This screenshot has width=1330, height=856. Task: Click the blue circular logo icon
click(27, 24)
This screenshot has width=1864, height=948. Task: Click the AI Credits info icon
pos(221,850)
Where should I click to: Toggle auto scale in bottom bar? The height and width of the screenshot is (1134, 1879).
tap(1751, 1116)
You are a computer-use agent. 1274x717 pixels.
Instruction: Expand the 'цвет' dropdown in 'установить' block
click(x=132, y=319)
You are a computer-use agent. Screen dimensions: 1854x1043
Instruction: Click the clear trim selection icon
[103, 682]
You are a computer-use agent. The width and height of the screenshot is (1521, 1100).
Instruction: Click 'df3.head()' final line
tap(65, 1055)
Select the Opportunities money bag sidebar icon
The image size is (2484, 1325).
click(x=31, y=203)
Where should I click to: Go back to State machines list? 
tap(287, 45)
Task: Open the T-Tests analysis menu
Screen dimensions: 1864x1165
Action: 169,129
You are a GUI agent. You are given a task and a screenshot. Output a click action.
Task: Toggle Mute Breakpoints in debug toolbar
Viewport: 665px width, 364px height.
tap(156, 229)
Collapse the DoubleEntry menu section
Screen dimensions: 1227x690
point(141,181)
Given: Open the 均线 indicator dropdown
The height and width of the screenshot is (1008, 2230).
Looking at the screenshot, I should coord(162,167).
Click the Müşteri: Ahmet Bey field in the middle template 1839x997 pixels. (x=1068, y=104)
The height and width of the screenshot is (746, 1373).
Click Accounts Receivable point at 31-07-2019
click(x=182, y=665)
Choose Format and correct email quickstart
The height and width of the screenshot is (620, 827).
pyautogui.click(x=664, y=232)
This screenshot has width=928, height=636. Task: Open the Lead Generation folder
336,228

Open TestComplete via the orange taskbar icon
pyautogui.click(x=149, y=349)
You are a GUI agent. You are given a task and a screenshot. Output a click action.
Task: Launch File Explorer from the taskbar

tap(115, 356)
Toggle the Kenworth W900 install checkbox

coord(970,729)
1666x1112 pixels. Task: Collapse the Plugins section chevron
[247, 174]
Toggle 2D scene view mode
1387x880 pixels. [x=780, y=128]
--
→ **EXERCISE INSTRUCTIONS**: Find "Click Accounts Receivable point at 31-07-2019" in the records above. Repeat its line and every later line exactly, through the last one.

→ **WRITTEN SOLUTION**:
Click Accounts Receivable point at 31-07-2019
click(x=182, y=665)
Choose Format and correct email quickstart
The height and width of the screenshot is (620, 827).
pyautogui.click(x=664, y=232)
This screenshot has width=928, height=636. Task: Open the Lead Generation folder
336,228

Open TestComplete via the orange taskbar icon
pyautogui.click(x=149, y=349)
You are a GUI agent. You are given a task and a screenshot. Output a click action.
Task: Launch File Explorer from the taskbar

tap(115, 356)
Toggle the Kenworth W900 install checkbox

coord(970,729)
1666x1112 pixels. Task: Collapse the Plugins section chevron
[247, 174]
Toggle 2D scene view mode
1387x880 pixels. [x=780, y=128]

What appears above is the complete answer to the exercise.